I think this is a manifest of the lockdep warning I reported a couple
of weeks ago:
https://lore.kernel.org/r/CAOUHufaPshtKrTWOz7T7QFYUNVGFm0JBjvM700Nhf9qEL9b3EQ@mail.gmail.com/


^ permalink raw reply	[flat|nested] 10+ messages in thread

* Re: [Bug 216489] New: Machine freezes due to memory lock
  2022-09-15 23:59     ` Yu Zhao
@ 2022-09-16  8:38       ` Matthew Wilcox
  2022-09-16  9:46         ` Kees Cook
  0 siblings, 1 reply; 10+ messages in thread
From: Matthew Wilcox @ 2022-09-16  8:38 UTC (permalink / raw)
  To: Yu Zhao
  Cc: Andrew Morton, dev, Linux-MM, Uladzislau Rezki, bugzilla-daemon,
	Kees Cook

On Thu, Sep 15, 2022 at 05:59:56PM -0600, Yu Zhao wrote:
> I think this is a manifest of the lockdep warning I reported a couple
> of weeks ago:
> https://lore.kernel.org/r/CAOUHufaPshtKrTWOz7T7QFYUNVGFm0JBjvM700Nhf9qEL9b3EQ@mail.gmail.com/

That would certainly match the symptoms.

Turning vmap_lock into an NMI-safe lock would be bad.  I don't even know
if we have primitives for that (it's not like you can disable an NMI
...)

I don't quite have time to write a patch right now.  Perhaps something
like:

struct vmap_area *find_vmap_area_nmi(unsigned long addr)
{
        struct vmap_area *va;

        if (spin_trylock(&vmap_area_lock))
		return NULL;
        va = __find_vmap_area(addr, &vmap_area_root);
        spin_unlock(&vmap_area_lock);

        return va;
}

and then call find_vmap_area_nmi() in check_heap_object().  I may have
the polarity of the return value of spin_trylock() incorrect.

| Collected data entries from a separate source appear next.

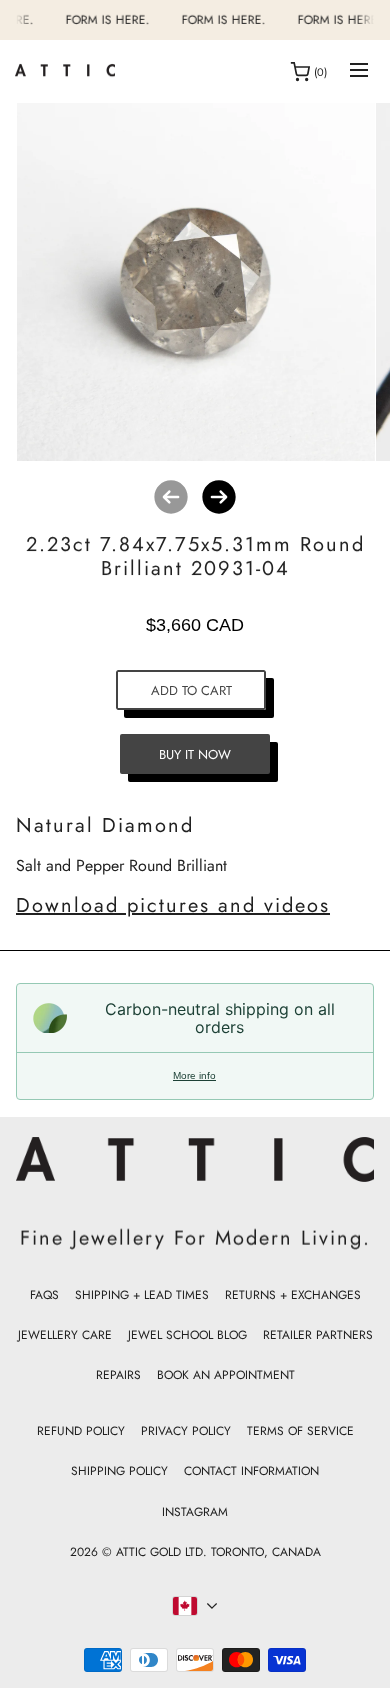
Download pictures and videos (173, 905)
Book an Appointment (226, 1375)
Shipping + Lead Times (142, 1295)
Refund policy (81, 1431)
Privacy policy (186, 1431)
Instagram (195, 1512)
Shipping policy (119, 1471)
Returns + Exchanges (293, 1295)
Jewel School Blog (187, 1335)
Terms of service (300, 1431)
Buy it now (195, 754)
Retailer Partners (318, 1335)
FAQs (44, 1295)
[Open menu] (359, 71)
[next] (219, 497)
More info (194, 1075)
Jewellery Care (65, 1335)
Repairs (118, 1375)
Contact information (251, 1471)
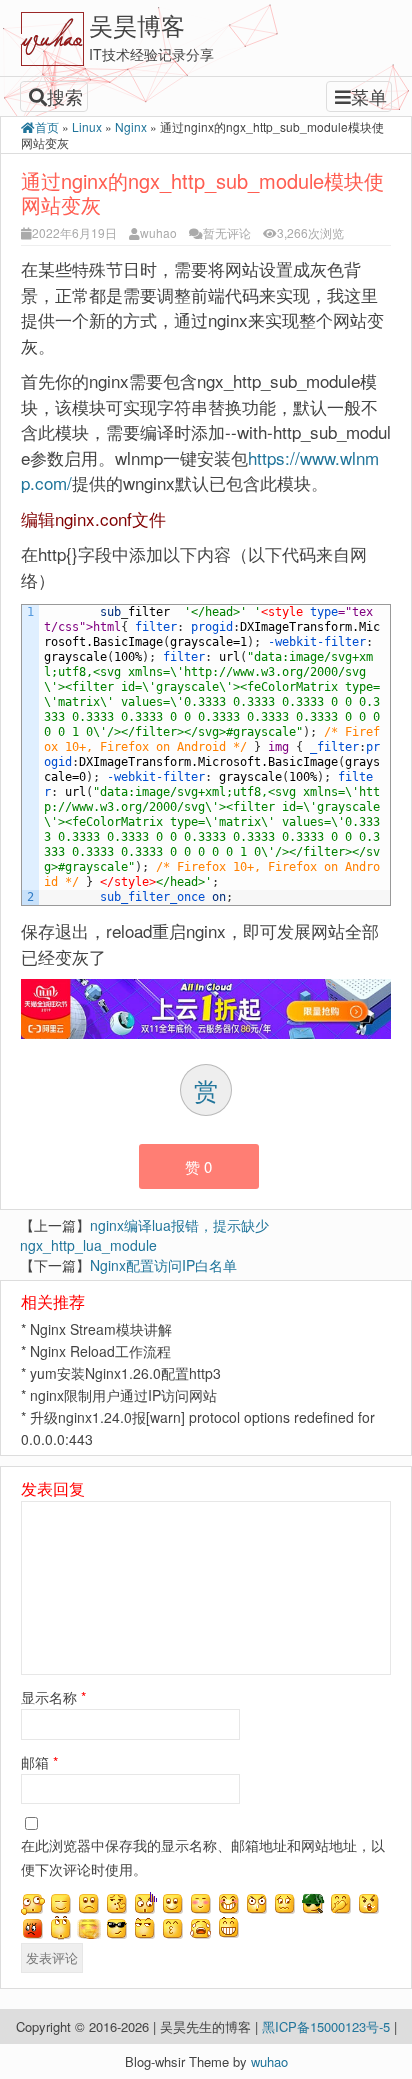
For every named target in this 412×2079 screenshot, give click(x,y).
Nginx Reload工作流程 (100, 1351)
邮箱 (39, 1762)
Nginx (131, 126)
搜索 (65, 96)
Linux (87, 126)
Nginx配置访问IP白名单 (163, 1265)
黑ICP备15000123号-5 (328, 2026)
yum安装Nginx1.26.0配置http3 (125, 1373)
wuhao (158, 232)
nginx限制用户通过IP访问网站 (123, 1395)
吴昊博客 (137, 24)
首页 (47, 126)
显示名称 (53, 1697)
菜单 (369, 96)
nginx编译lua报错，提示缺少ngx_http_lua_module (144, 1235)
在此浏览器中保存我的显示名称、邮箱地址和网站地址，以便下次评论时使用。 (203, 1857)
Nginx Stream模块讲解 (101, 1329)
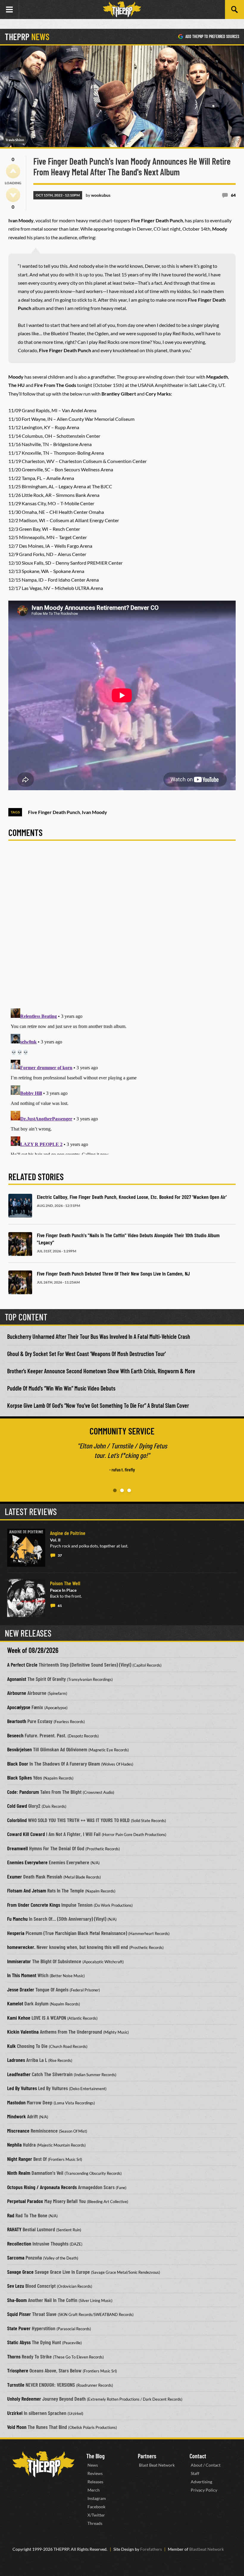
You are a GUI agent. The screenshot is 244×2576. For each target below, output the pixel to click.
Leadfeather (19, 2074)
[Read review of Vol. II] (26, 1548)
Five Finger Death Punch (54, 812)
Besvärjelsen (19, 1749)
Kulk (11, 2046)
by (98, 195)
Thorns (14, 2356)
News (92, 2465)
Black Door (17, 1763)
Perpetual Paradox (25, 2201)
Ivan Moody (94, 812)
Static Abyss (19, 2342)
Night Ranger (19, 2158)
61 (60, 1605)
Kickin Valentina (23, 2031)
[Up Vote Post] (13, 171)
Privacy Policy (204, 2489)
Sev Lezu (15, 2285)
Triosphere (17, 2370)
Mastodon (16, 2102)
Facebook (96, 2506)
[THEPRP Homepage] (122, 9)
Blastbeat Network (206, 2549)
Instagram (96, 2498)
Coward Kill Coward (26, 1834)
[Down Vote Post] (13, 195)
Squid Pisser (19, 2314)
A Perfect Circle (22, 1664)
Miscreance (18, 2130)
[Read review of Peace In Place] (26, 1598)
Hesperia (15, 1933)
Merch (93, 2489)
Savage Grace (20, 2271)
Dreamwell (17, 1848)
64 (233, 195)
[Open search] (234, 9)
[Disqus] (122, 928)
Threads (94, 2523)
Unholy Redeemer (24, 2398)
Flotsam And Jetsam (26, 1890)
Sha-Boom (17, 2300)
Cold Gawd (17, 1805)
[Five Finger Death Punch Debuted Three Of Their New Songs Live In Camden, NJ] (20, 1282)
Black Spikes (19, 1777)
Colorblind (17, 1820)
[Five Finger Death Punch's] (20, 1244)
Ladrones (16, 2060)
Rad (10, 2215)
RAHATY (14, 2229)
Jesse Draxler (20, 1989)
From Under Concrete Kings (33, 1904)
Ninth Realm (18, 2172)
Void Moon (16, 2427)
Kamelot (15, 2003)
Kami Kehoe (18, 2017)
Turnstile (15, 2384)
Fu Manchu (17, 1918)
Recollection (19, 2243)
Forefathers (151, 2549)
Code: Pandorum (23, 1791)
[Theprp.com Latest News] (43, 2464)
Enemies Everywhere (27, 1862)
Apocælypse (18, 1707)
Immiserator (19, 1961)
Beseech (15, 1735)
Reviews (95, 2473)
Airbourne (16, 1692)
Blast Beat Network (157, 2465)
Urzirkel (15, 2413)
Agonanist (16, 1679)
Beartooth (16, 1721)
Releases (95, 2481)
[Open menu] (9, 9)
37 (60, 1555)
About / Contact (205, 2465)
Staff (195, 2473)
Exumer (14, 1876)
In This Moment (21, 1975)
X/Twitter (96, 2514)
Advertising (201, 2481)
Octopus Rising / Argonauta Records (42, 2187)
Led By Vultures (22, 2088)
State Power (19, 2328)
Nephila (14, 2144)
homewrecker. (21, 1947)
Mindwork (16, 2116)
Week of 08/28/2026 (32, 1650)
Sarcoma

^ permalink raw reply	[flat|nested] 10+ messages in thread

* Re: [Bug 216489] New: Machine freezes due to memory lock
  2022-09-16  8:38       ` Matthew Wilcox
@ 2022-09-16  9:46         ` Kees Cook
  2022-09-16 12:28           ` Uladzislau Rezki
  2022-09-16 14:15           ` Matthew Wilcox
  0 siblings, 2 replies; 10+ messages in thread
From: Kees Cook @ 2022-09-16  9:46 UTC (permalink / raw)
  To: Matthew Wilcox
  Cc: Yu Zhao, Andrew Morton, dev, Linux-MM, Uladzislau Rezki, bugzilla-daemon

On Fri, Sep 16, 2022 at 09:38:33AM +0100, Matthew Wilcox wrote:
> On Thu, Sep 15, 2022 at 05:59:56PM -0600, Yu Zhao wrote:
> > I think this is a manifest of the lockdep warning I reported a couple
> > of weeks ago:
> > https://lore.kernel.org/r/CAOUHufaPshtKrTWOz7T7QFYUNVGFm0JBjvM700Nhf9qEL9b3EQ@mail.gmail.com/
> 
> That would certainly match the symptoms.
> 
> Turning vmap_lock into an NMI-safe lock would be bad.  I don't even know
> if we have primitives for that (it's not like you can disable an NMI
> ...)
> 
> I don't quite have time to write a patch right now.  Perhaps something
> like:
> 
> struct vmap_area *find_vmap_area_nmi(unsigned long addr)
> {
>         struct vmap_area *va;
> 
>         if (spin_trylock(&vmap_area_lock))
> 		return NULL;
>         va = __find_vmap_area(addr, &vmap_area_root);
>         spin_unlock(&vmap_area_lock);
> 
>         return va;
> }
> 
> and then call find_vmap_area_nmi() in check_heap_object().  I may have
> the polarity of the return value of spin_trylock() incorrect.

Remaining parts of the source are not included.